━━━ The data

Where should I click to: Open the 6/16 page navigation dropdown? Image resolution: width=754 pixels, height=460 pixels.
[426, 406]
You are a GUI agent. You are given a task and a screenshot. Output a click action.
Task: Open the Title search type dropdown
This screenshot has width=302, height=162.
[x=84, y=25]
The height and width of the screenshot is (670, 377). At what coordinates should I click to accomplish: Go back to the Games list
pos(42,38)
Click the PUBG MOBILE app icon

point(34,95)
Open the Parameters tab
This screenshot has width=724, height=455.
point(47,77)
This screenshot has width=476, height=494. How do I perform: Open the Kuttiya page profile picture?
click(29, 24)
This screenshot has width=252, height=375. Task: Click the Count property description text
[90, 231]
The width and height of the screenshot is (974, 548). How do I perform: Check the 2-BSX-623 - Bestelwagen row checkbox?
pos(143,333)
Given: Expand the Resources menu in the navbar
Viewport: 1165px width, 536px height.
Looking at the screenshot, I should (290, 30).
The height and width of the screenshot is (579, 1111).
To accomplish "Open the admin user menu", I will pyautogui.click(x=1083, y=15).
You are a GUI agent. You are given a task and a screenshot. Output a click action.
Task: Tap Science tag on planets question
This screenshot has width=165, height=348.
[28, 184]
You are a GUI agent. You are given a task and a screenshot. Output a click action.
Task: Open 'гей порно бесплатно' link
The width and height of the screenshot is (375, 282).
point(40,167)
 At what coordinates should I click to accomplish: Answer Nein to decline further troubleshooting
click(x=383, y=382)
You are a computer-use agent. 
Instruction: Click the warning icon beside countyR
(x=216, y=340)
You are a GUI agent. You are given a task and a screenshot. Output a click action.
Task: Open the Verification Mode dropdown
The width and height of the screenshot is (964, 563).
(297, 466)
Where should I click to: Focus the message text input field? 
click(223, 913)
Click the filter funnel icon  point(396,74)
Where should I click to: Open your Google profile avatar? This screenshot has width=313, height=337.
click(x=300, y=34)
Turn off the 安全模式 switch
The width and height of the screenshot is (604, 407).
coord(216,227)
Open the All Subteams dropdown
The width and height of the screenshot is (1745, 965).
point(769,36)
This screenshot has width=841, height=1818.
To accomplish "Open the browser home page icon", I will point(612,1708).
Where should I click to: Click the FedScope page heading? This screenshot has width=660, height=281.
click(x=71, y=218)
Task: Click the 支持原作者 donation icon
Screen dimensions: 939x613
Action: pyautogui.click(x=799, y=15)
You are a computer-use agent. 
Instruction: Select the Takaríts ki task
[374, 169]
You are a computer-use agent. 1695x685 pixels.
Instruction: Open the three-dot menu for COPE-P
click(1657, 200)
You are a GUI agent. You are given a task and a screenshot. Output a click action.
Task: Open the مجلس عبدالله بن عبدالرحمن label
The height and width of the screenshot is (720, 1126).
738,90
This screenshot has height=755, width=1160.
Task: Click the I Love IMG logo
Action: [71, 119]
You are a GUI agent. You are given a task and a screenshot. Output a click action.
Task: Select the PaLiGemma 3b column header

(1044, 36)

━━━━━━

▶ **Aim of the exercise**
Extract every line above that contains the word "Where".

▶ **The response**
Where should I click to: Open the 6/16 page navigation dropdown? Image resolution: width=754 pixels, height=460 pixels.
Where should I click to: Focus the message text input field? 
Where should I click to: Open your Google profile avatar? This screenshot has width=313, height=337.
Where should I click to: Click the FedScope page heading? This screenshot has width=660, height=281.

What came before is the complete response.